Even as the coronavirus-related uncertainity continues to roil markets, some of the largest U.S. companies will begin reporting first quarter 2020 earnings in the week ahead.
Several mega cap technology and consumer companies are scheduled to release their latest reports, at a time when the national conversation has shifted to the possibility of lifting restrictions put in place because of the pandemic. As a result, investors are becoming more hopeful that the economy will rebound quickly after the virus is contained.
The S&P 500 posted a second week of gains—the longest positive run since mid-February—after the U.S. government issued guidelines toward restarting the economy. The benchmark index is now up about 31% since reaching its lowest point this year on March 23.
In this environment, corporate earnings are a crucial indicator, providing justification for the ongoing rally, but also furnishing future guidance from corporate America, with which investors can determine whether their expectations are in line with company prospects going forward.
In a week packed with a variety of major announcements, we're focusing on the following three stocks:
1. Netflix
The streaming entertainment giant Netflix (NASDAQ:NFLX) will report Q1 earnings on Tuesday, April 21 after the market close. Analysts are expecting $1.67 a share profit on sales of $5.74 billion.
Shares of Netflix are among the few which have emerged unscathed from the COVID-19 induced market sell-off, on investor hopes that its business is still thriving because it's a perfect “stay-at-home” stock.
As of Friday's close, Netflix's shares had gained about 31% so far this year, while the S&P 500 index plunged 11%. This unexpected resilience comes after Netflix’s dismal performance in 2019, when the stock lagged far behind the surge that pushed so many other mega cap tech stocks to new highs.

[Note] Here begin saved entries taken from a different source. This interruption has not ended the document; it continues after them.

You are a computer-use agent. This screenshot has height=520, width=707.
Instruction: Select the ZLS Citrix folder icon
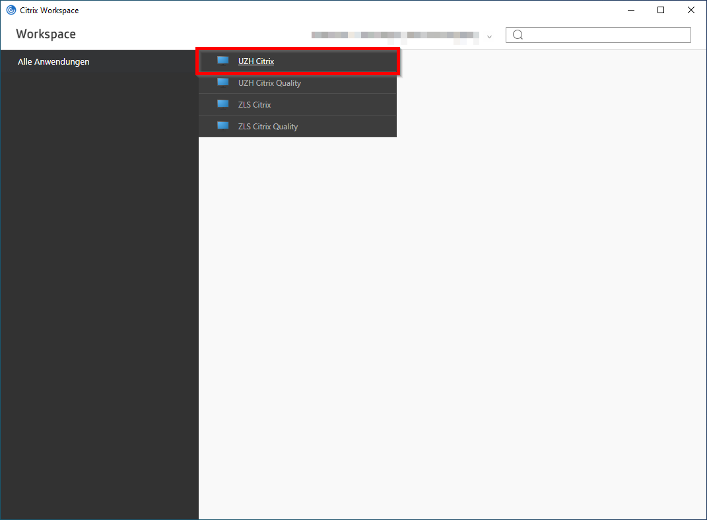click(x=222, y=104)
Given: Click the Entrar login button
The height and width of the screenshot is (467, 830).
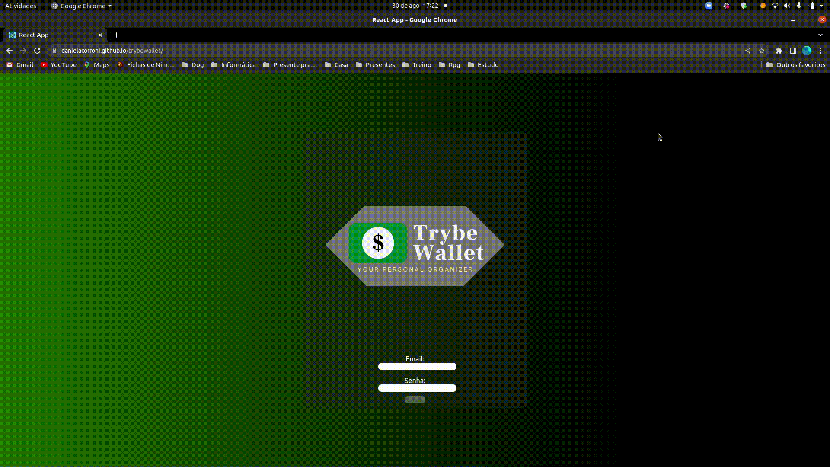Looking at the screenshot, I should pos(415,399).
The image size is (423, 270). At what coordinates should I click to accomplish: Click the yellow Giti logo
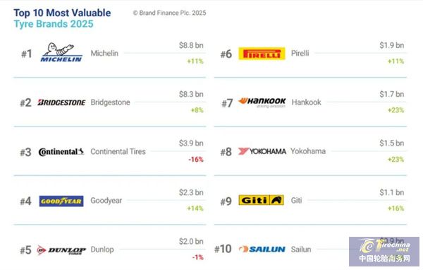pos(261,200)
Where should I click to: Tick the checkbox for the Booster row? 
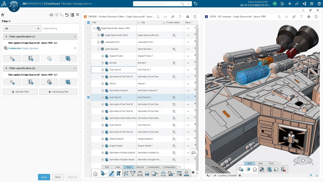[x=88, y=63]
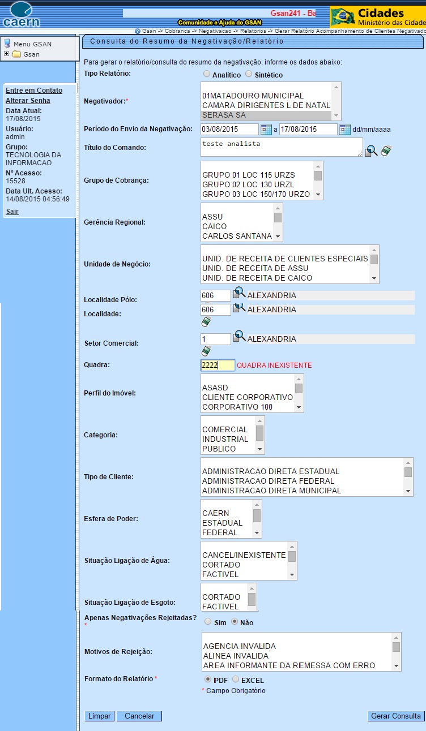426x731 pixels.
Task: Select Sintético report type
Action: (x=249, y=74)
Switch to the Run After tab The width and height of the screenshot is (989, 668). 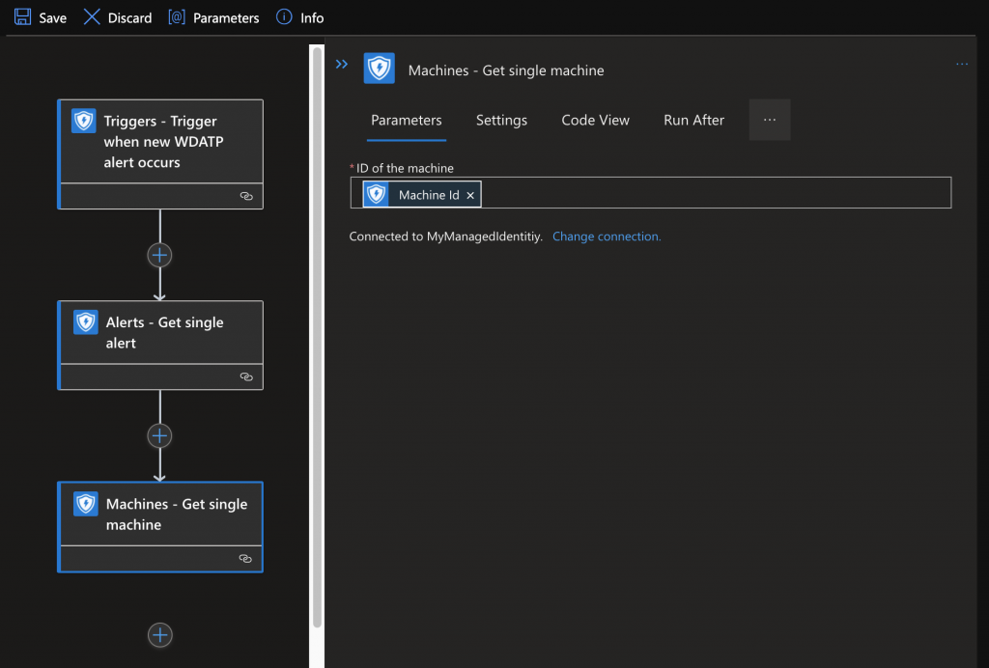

This coming week’s earnings report will be crucial to sustain that rally. The Los Gatos, CA-based company has to show it’s cementing its position as the dominant streaming service during the coronavirus pandemic.
2. Coca-Cola
The world’s largest soft drink maker, Coca-Cola (NYSE:KO), is scheduled to announce first-quarter earnings on Tuesday before the market opens as well. Analyst consensus expects $0.44 a share profit on sales of $8.37 billion in revenue.
The Atlanta-based beverage manufacturer is rapidly diversifying its product portfolio as consumers increasingly turn away from sugary soft drinks. New products, such as Coke Plus Coffee and the expansion of Coke Zero Sugar, lifted sales last year.
But this year is likely to be a tough one for the multinational company. The coronavirus pandemic is forcing restaurants and bars across the globe to remain closed even while consumers are urged to avoid large gatherings, venues where soft drinks are often served. Coca-Cola's shares, which closed on Friday at $48.06, are down 13% this year.
3. Intel
Chipmaker Intel (NASDAQ:INTC), will also come under sharp scrutiny in the week ahead, when it reports its latest quarterly earnings on Thursday, April 23, after the close. The semiconductor giant is expected to report $1.28 a share profit on revenue of $18.63 billion, according to analyst consensus.
Intel, the largest chip maker in the U.S. by revenue, was benefiting from strong demand for chips used in data centers before the coronavirus pandemic hit. But those gains were contained as Intel struggled to ramp up production of chips that use its latest 14-nanometer process node. Results last year showed that revenue climbed 2% though net income was flat.
Investors will be eager to see whether the Santa Clara, CA-based semiconductor behemoth is seeing weakness in demand amid the pandemic and global economic slowdown. In particular, they'll be keen to know if the company is projecting a positive outlook for 2020.
Intel shares, which closed at $60.36 on Friday, have performed strongly in the current market rebound. The stock is up almost 40% from its mid-March low of $42.86. This week’s earnings results may further support that rally.